I've been banging my head against this for a week, on and off.
I have a pair of pfSense firewalls (2.6.0-RELEASE) configured for high availability. They support an internal LAN, a DMZ, an OpenVPN server, the SYNC interface and are multi-homed (although one is not yet active).
I've been trying to get them to advertise routes to the DMZ and the OpenVPN connection onto the LAN interface with RIP. This is the configuration reported by FRR:
###################################################################
# This file was created by an automatic configuration generator. #
# The contents of this file will be overwritten without warning! #
###################################################################
!
frr defaults traditional
hostname pfsfw-a.xxx.com
password xxxxxxxx
service integrated-vtysh-config
!
ip router-id 192.168.7.243
!
interface igb4
ip rip send version 2
ip rip receive version 2
!
router rip
version 2
network 192.168.128.0/24
network 192.168.131.0/24
!
line vty
!
end
igb4
is the LAN interface, the DMZ is 192.168.128.0/24 on igb0
, and OpenVPN is using 192.168.131.0.
I see no sign of any RIP packets on other routers, or using WireShark.
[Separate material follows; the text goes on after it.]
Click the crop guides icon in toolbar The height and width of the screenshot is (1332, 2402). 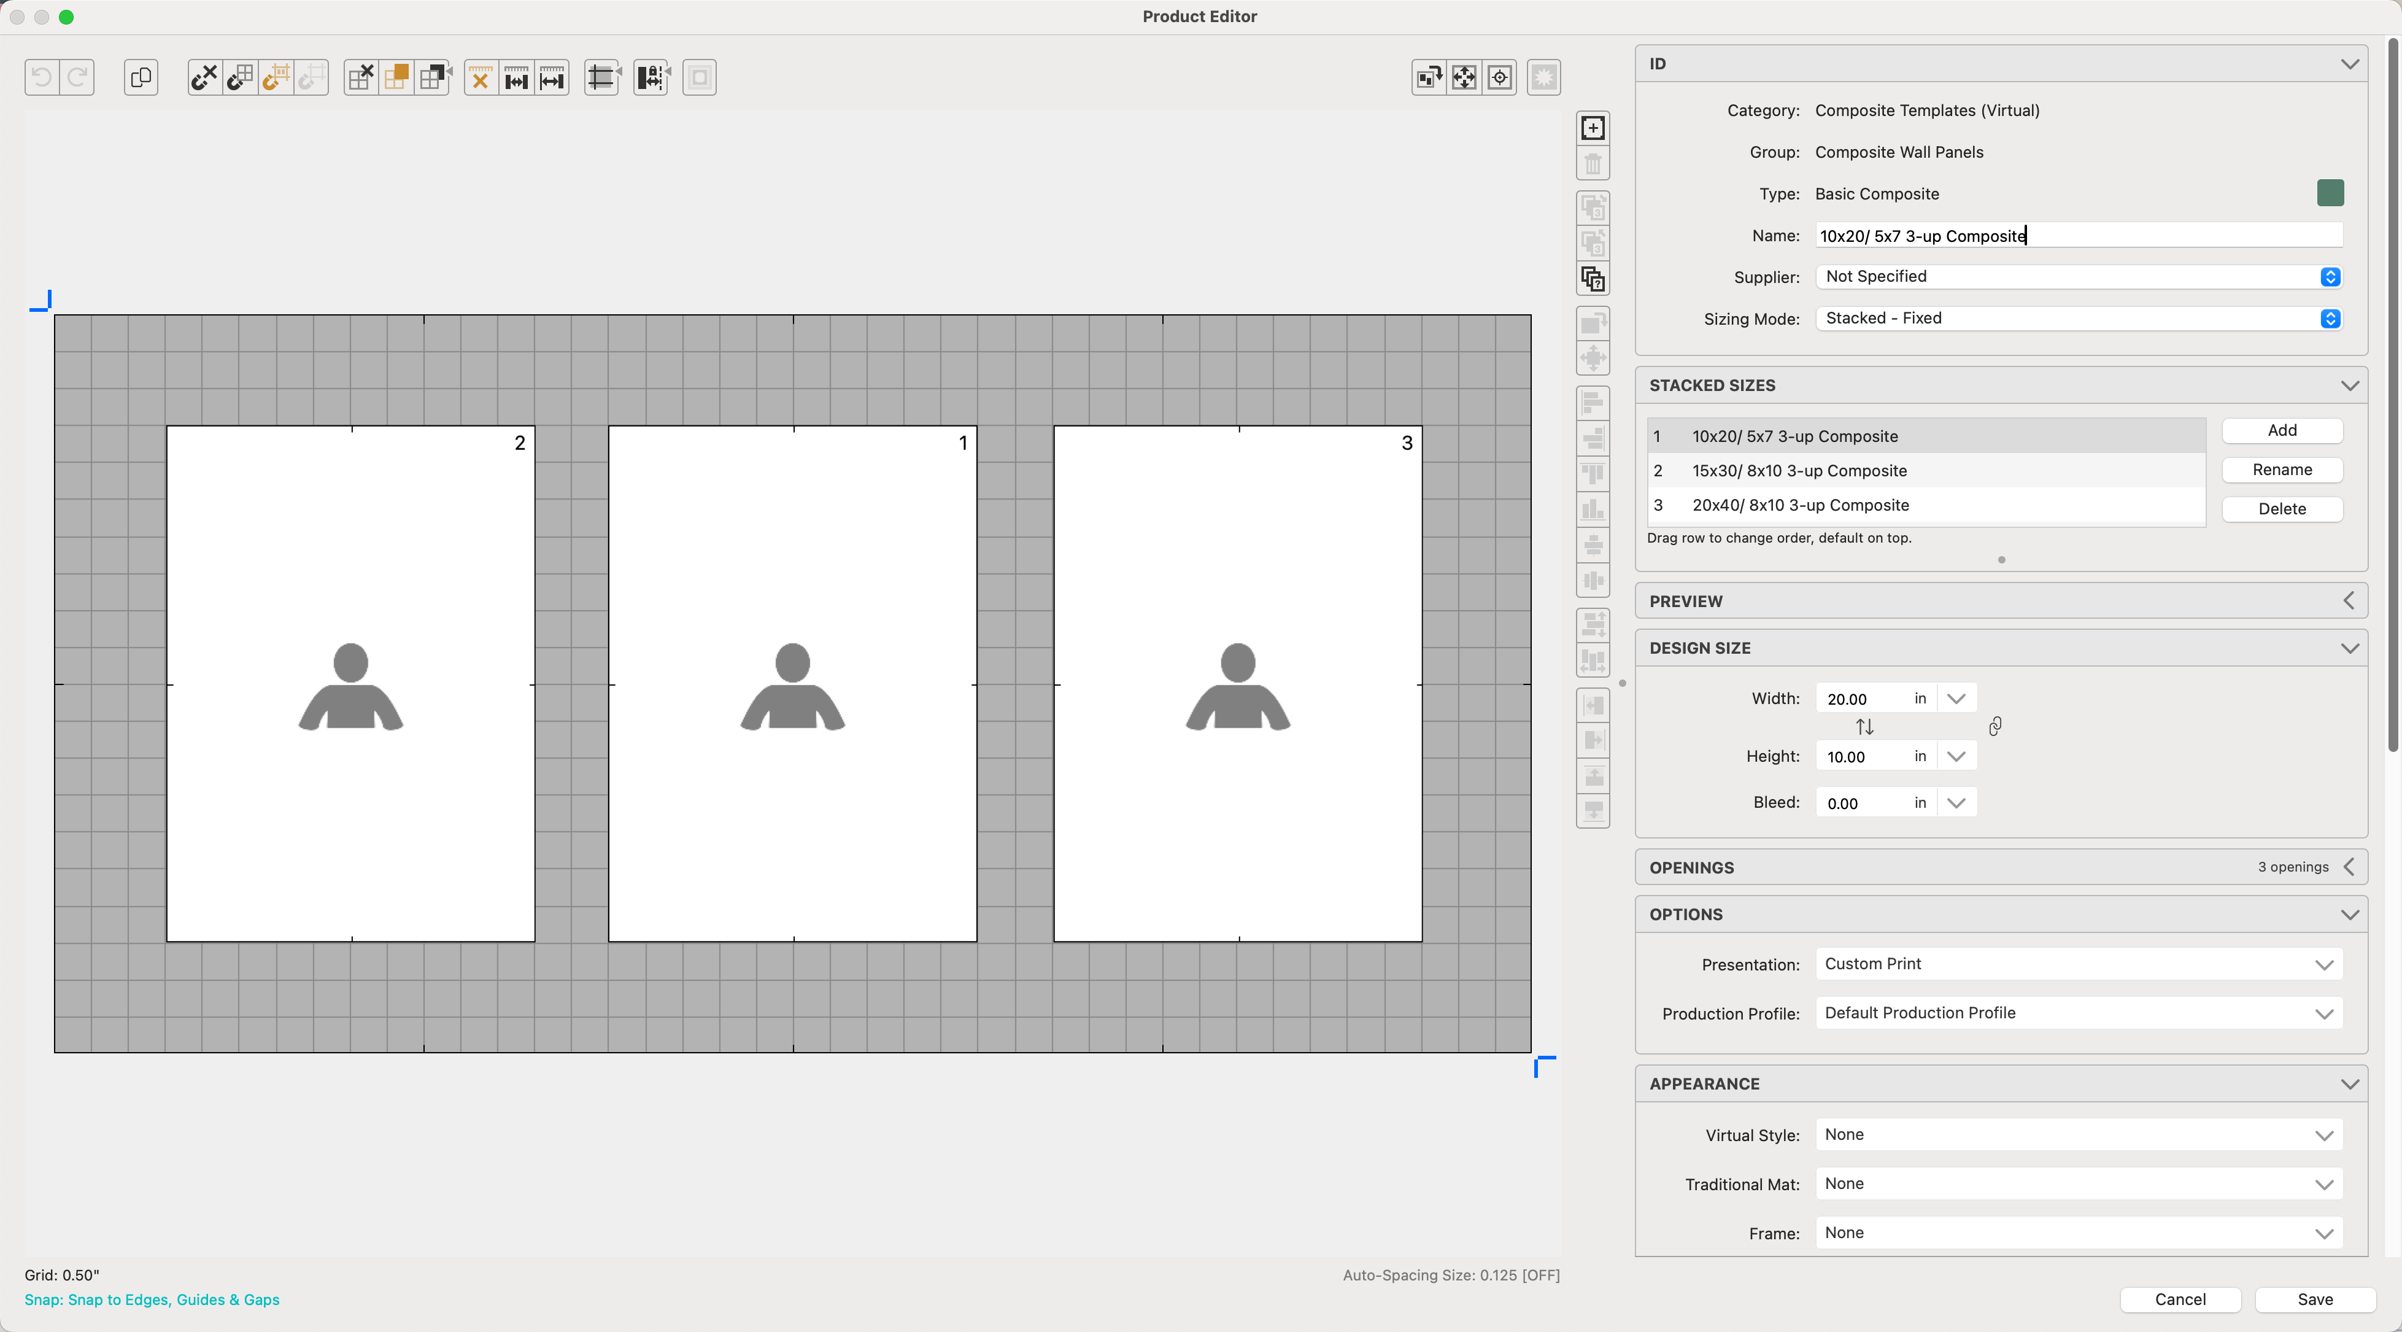(602, 77)
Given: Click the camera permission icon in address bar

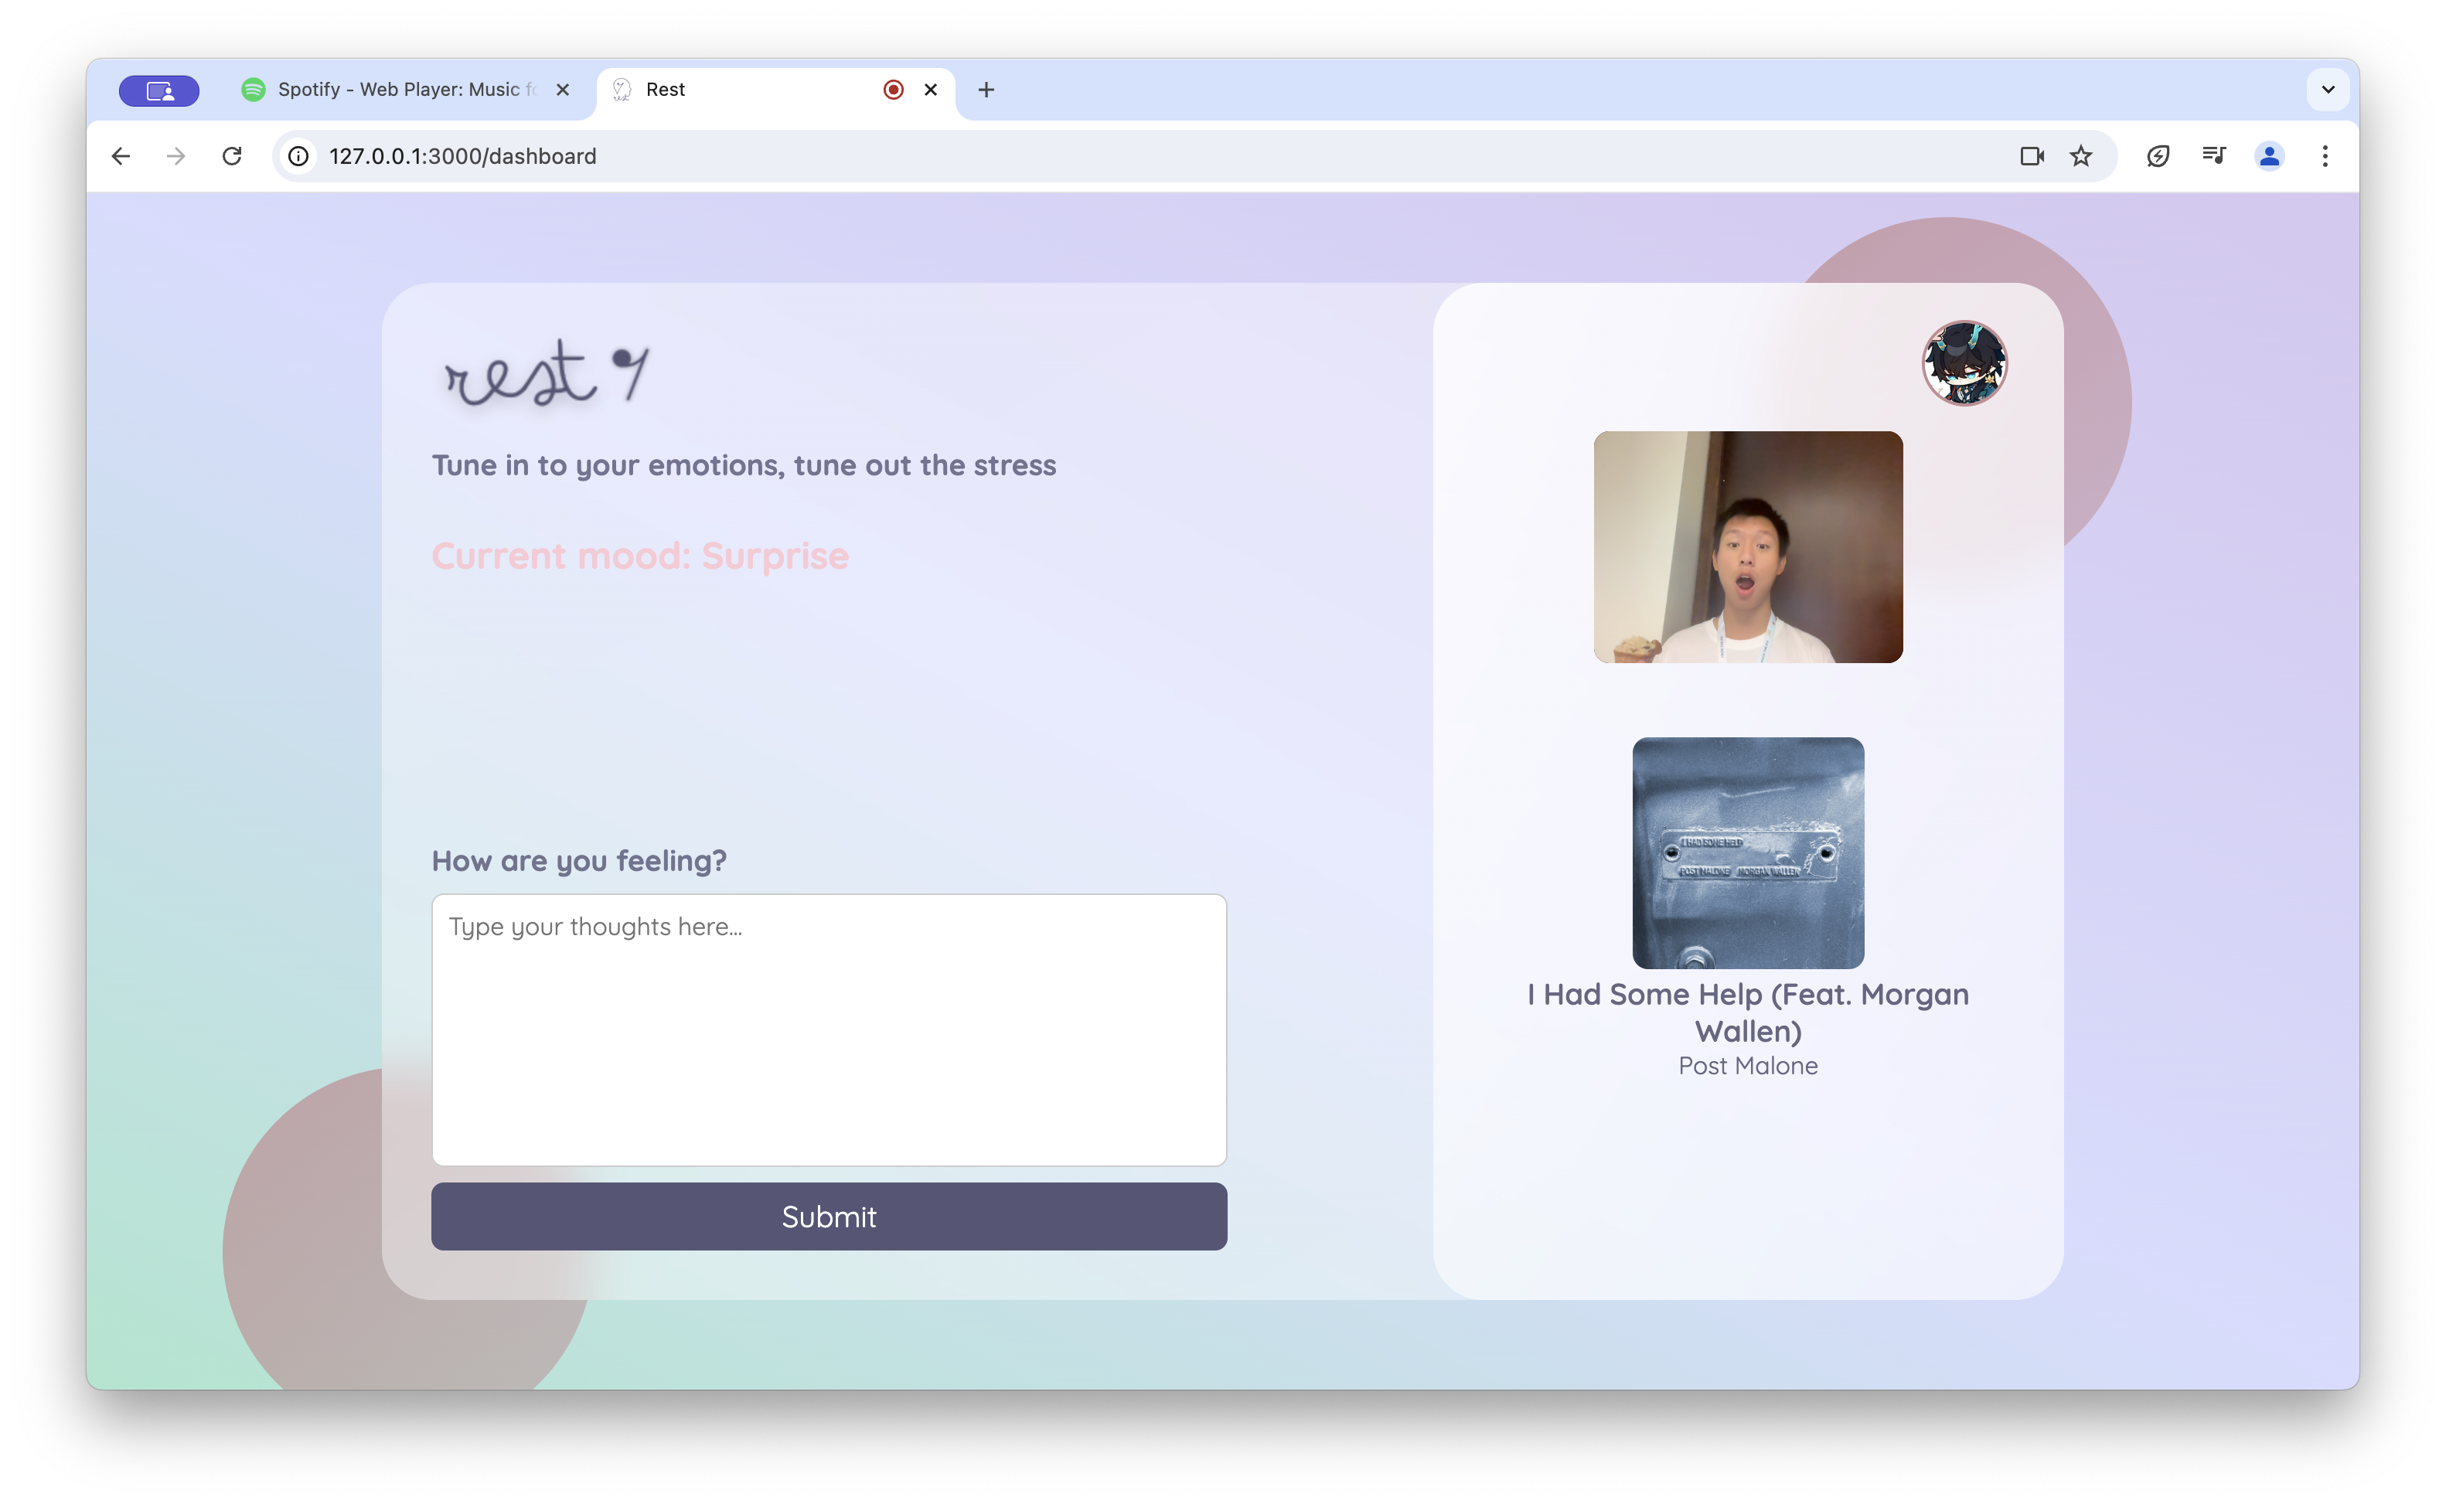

Wireshark does capture other packets from the igb4
interface.
I've tried setting up prefix lists and ACLs, but I'm not clear how these relate to the RIP configuration. Changing them doesn't seem to affect the configuration I've listed, and it makes no difference whether I configure them or not.
I haven't set up any Firewall rules for this. I'd be happy if I can get broadcasts sent out for now.
I'm sure I'm missing something, but I don't know what.